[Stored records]
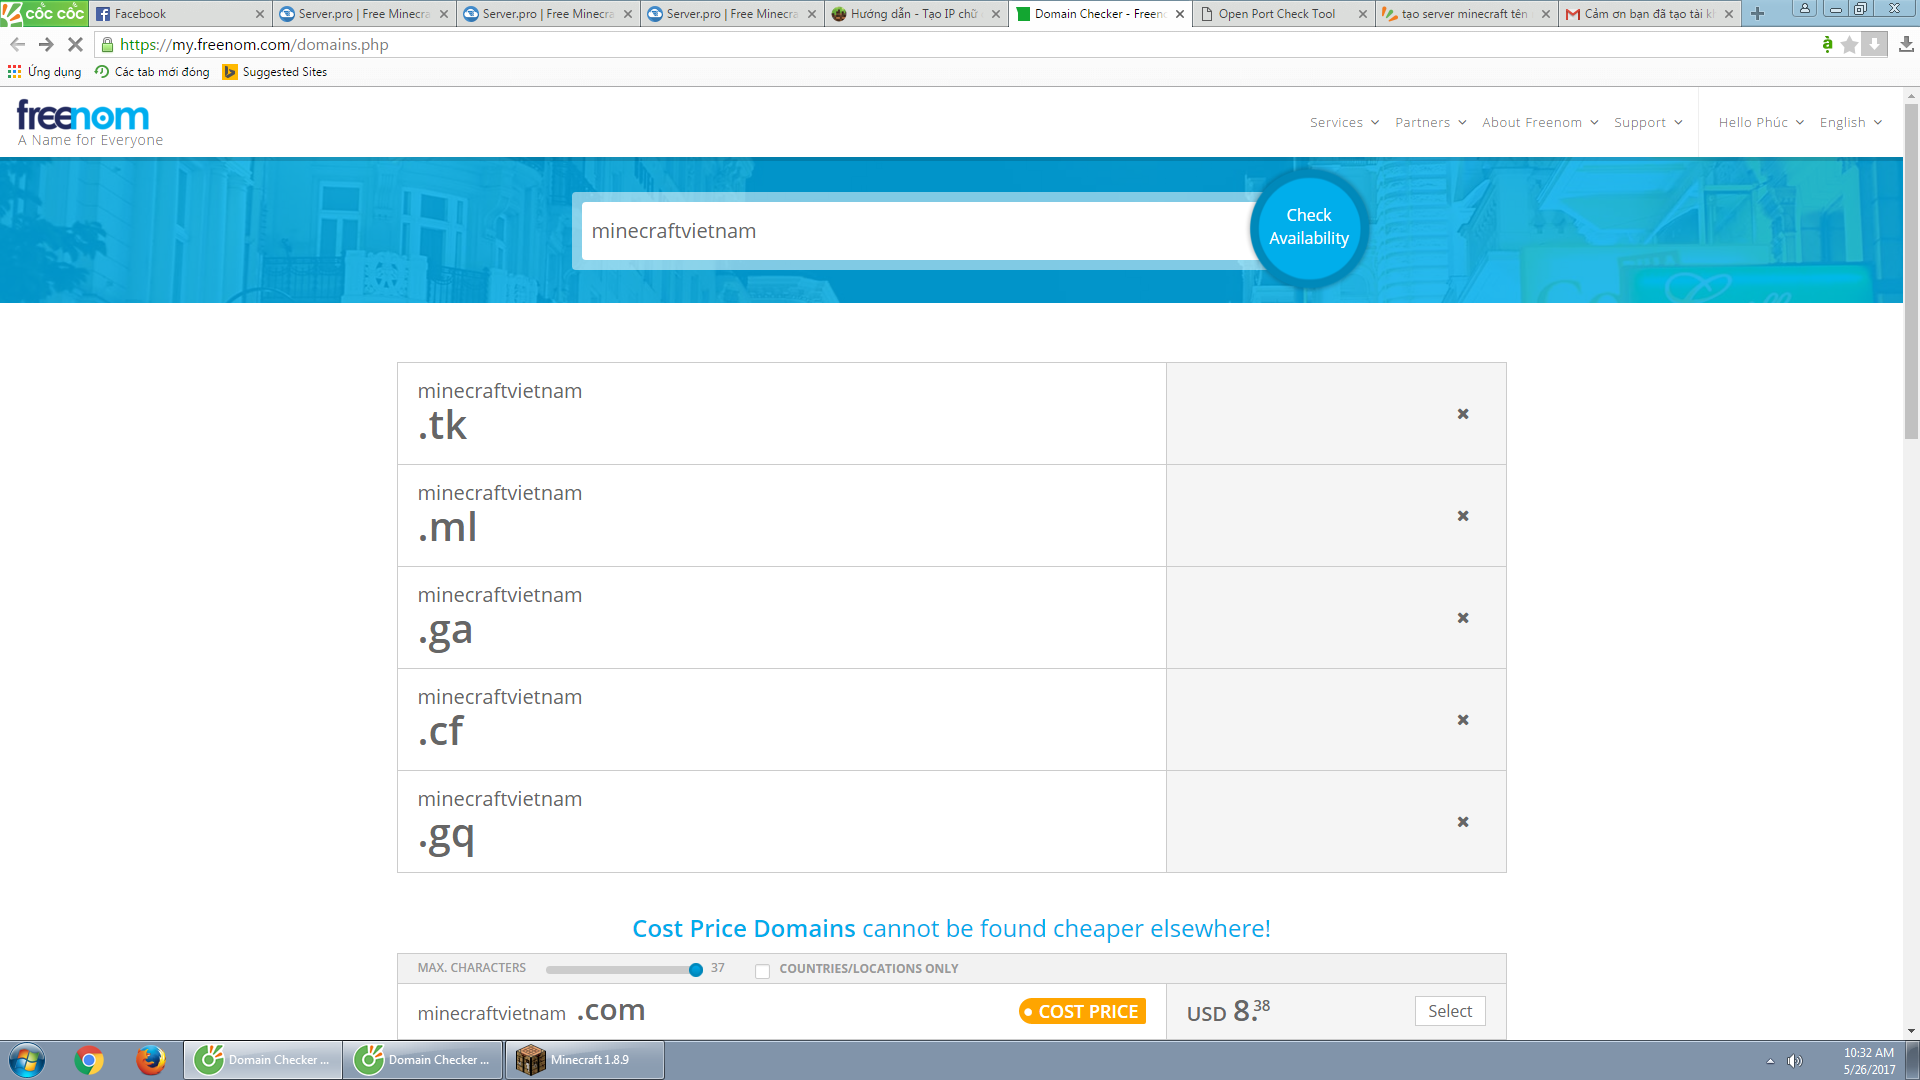Screen dimensions: 1920x1080
Task: Click the Check Availability button
Action: (1308, 227)
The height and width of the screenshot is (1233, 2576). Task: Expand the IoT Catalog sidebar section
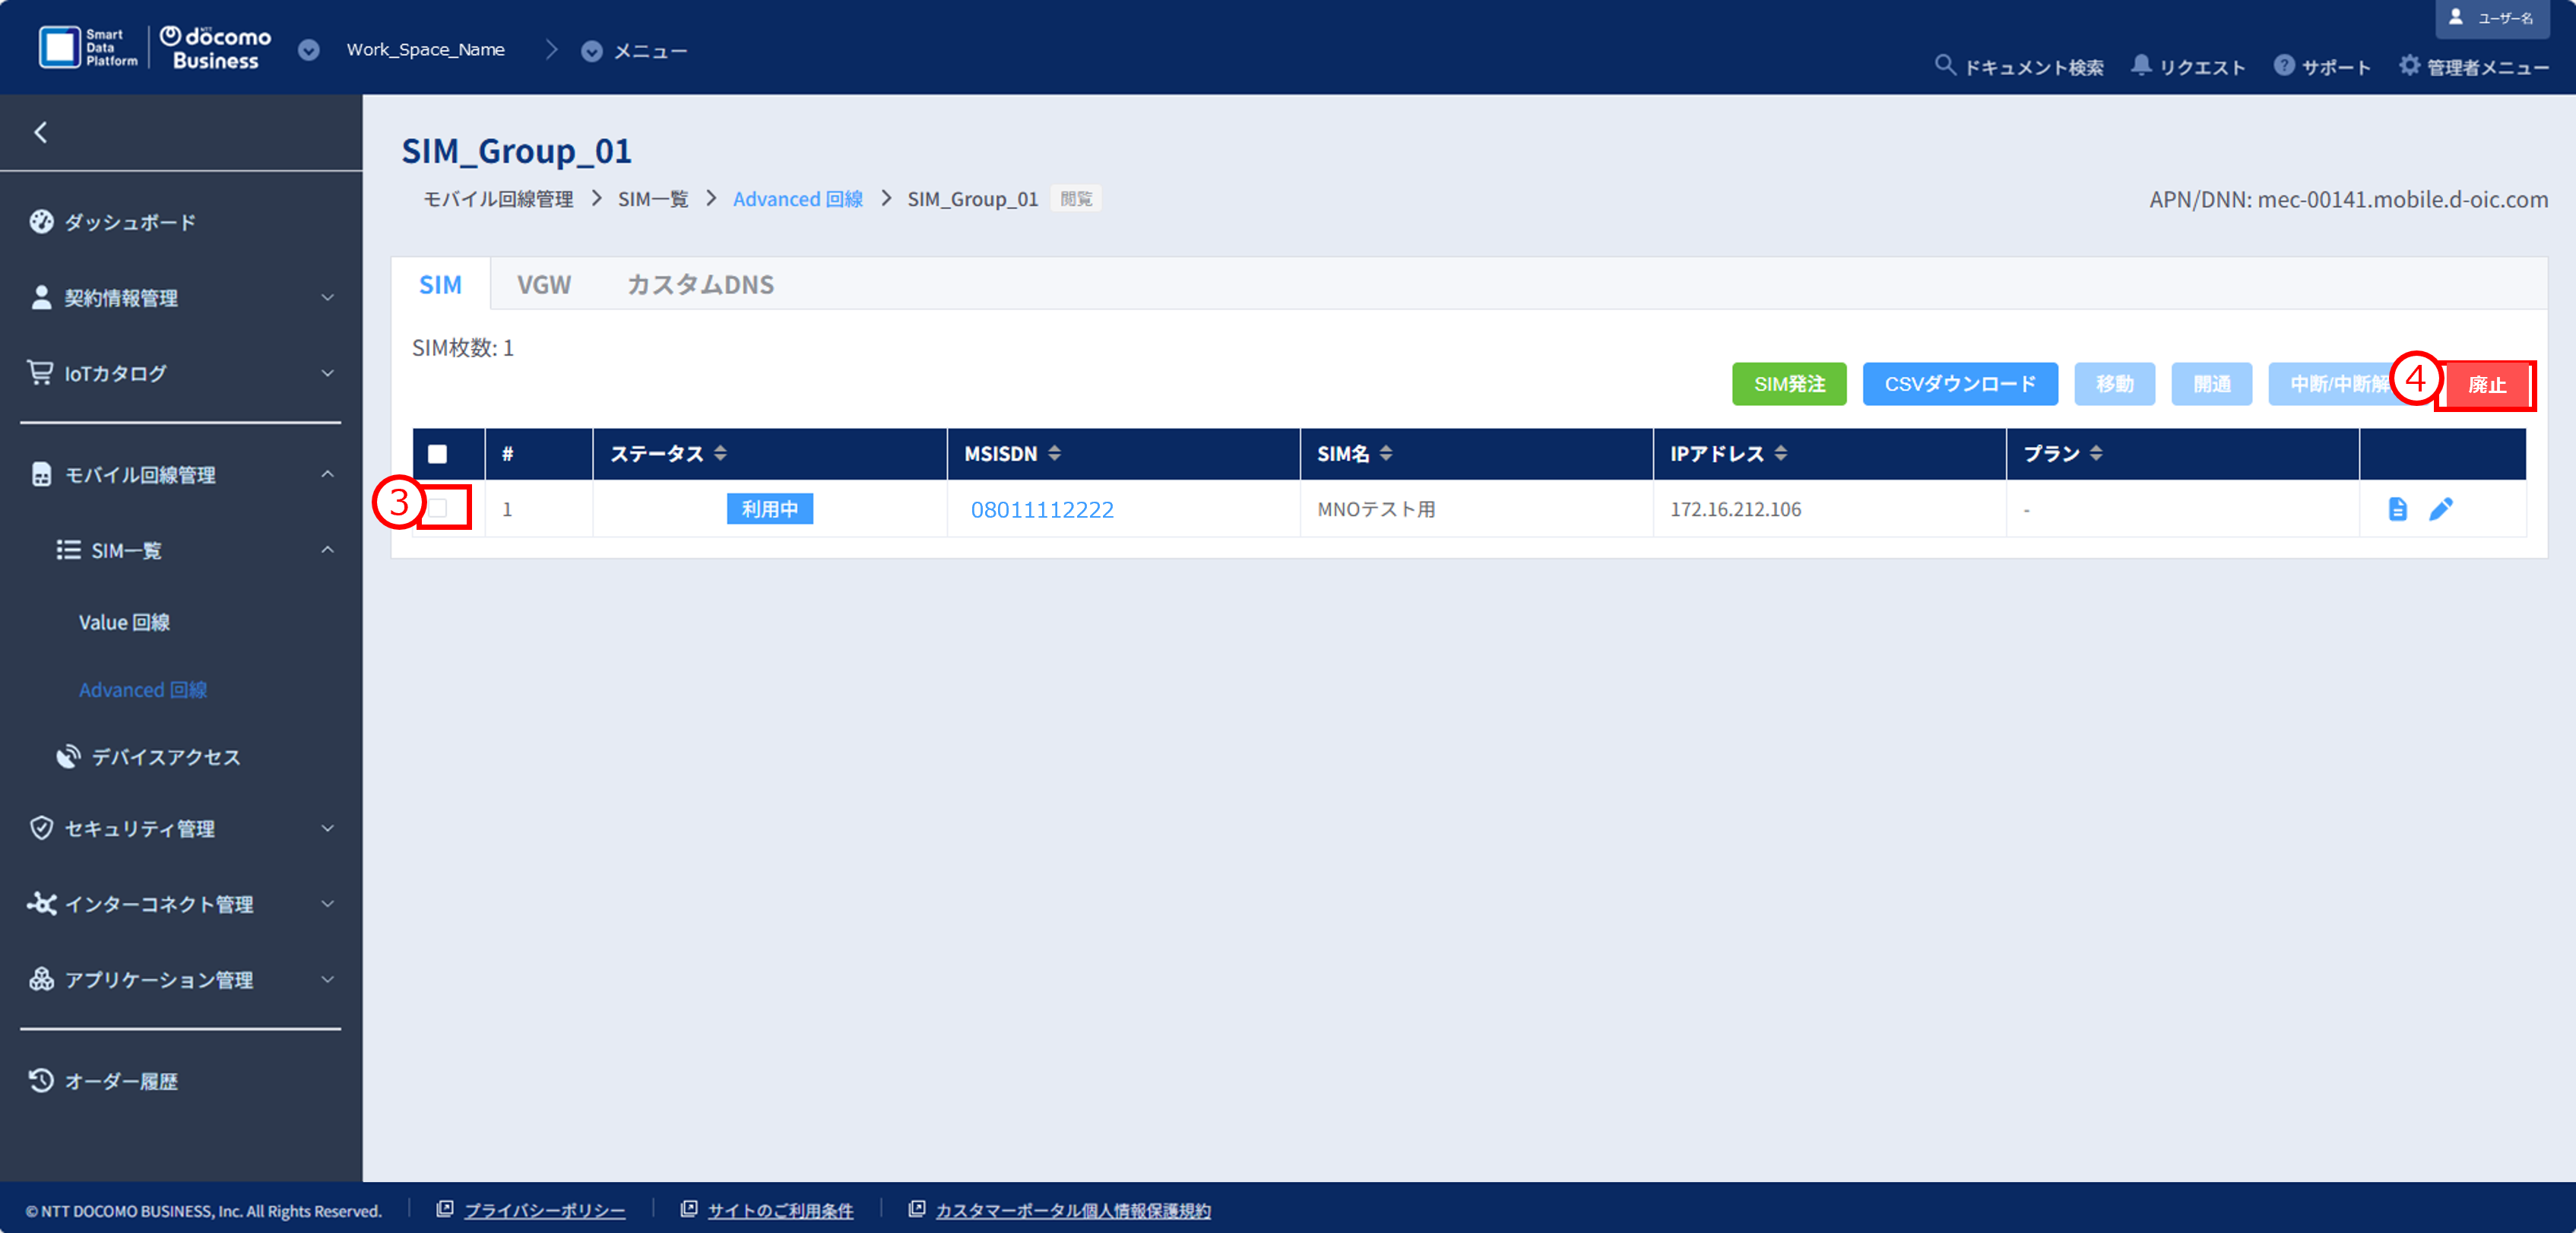coord(180,373)
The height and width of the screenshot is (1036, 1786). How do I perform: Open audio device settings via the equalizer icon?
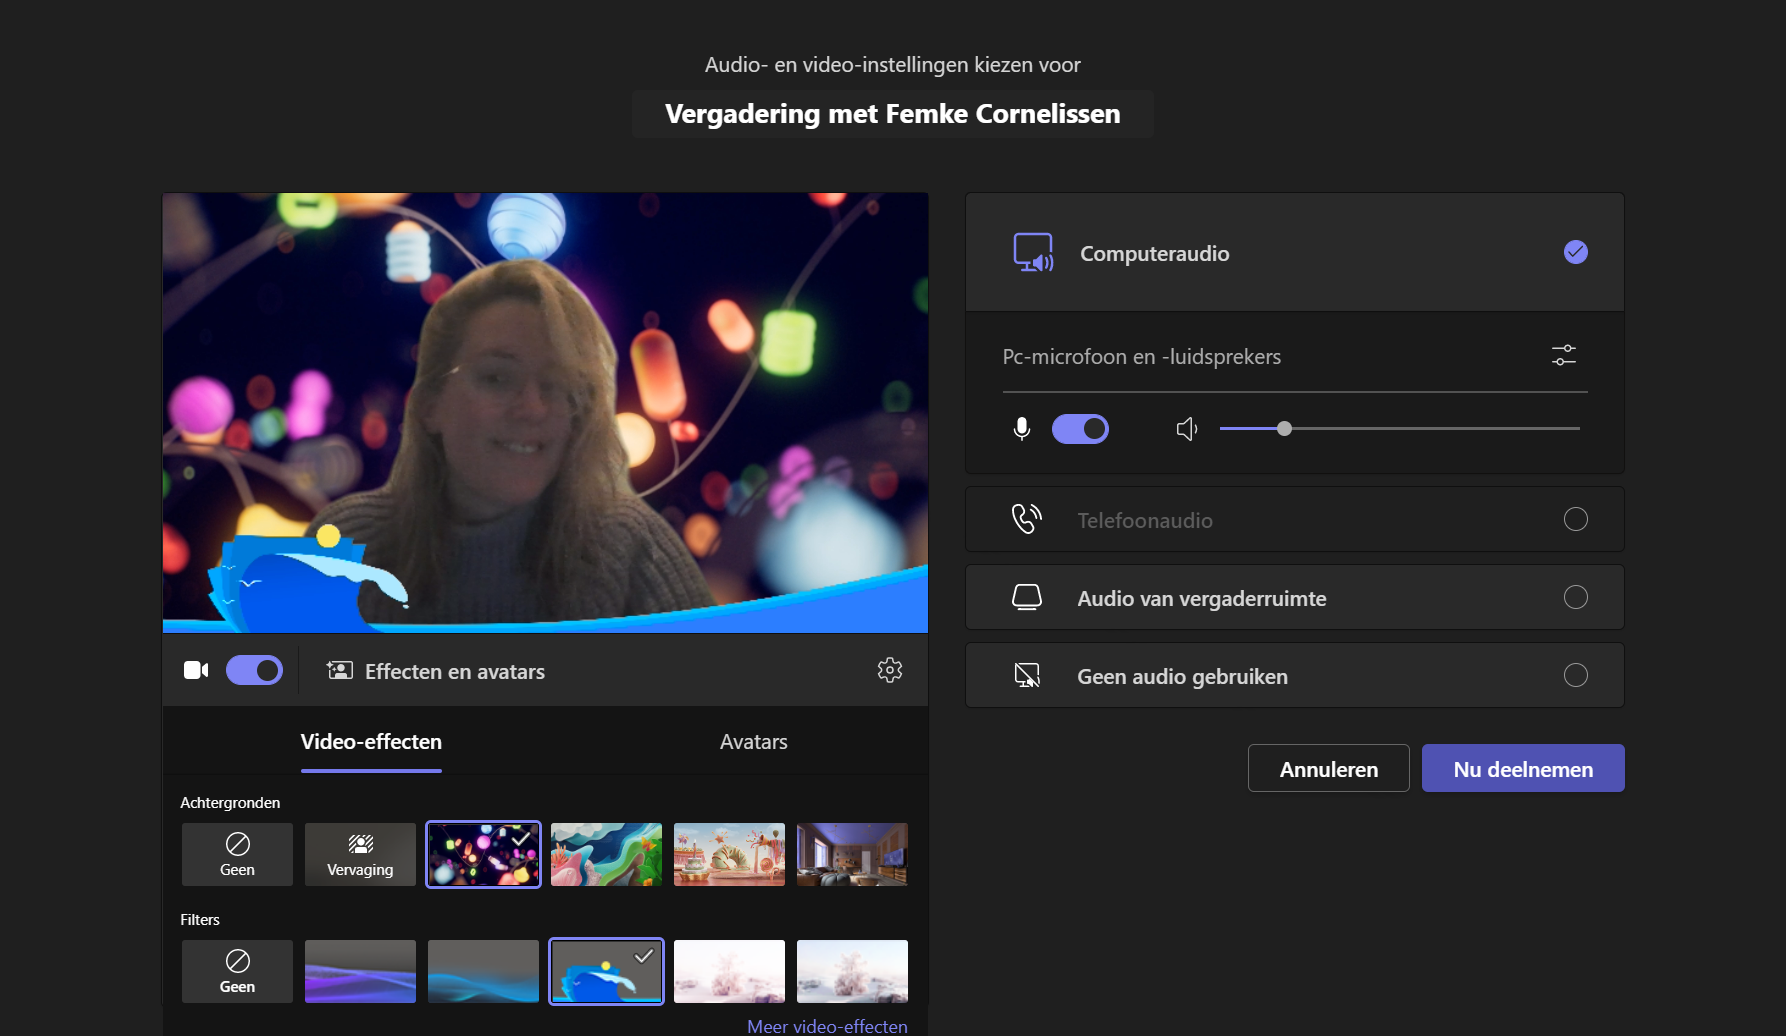pyautogui.click(x=1563, y=355)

■ ABOUT THIS TASK
Only the lines from the one holding "The height and width of the screenshot is (1233, 2576)." through the last line of the records should be output, please, exactly and without any pictures.

■ EXPECTED ANSWER
The height and width of the screenshot is (1233, 2576). Task: Expand the IoT Catalog sidebar section
coord(180,373)
The height and width of the screenshot is (1036, 1786). How do I perform: Open audio device settings via the equalizer icon?
pyautogui.click(x=1563, y=355)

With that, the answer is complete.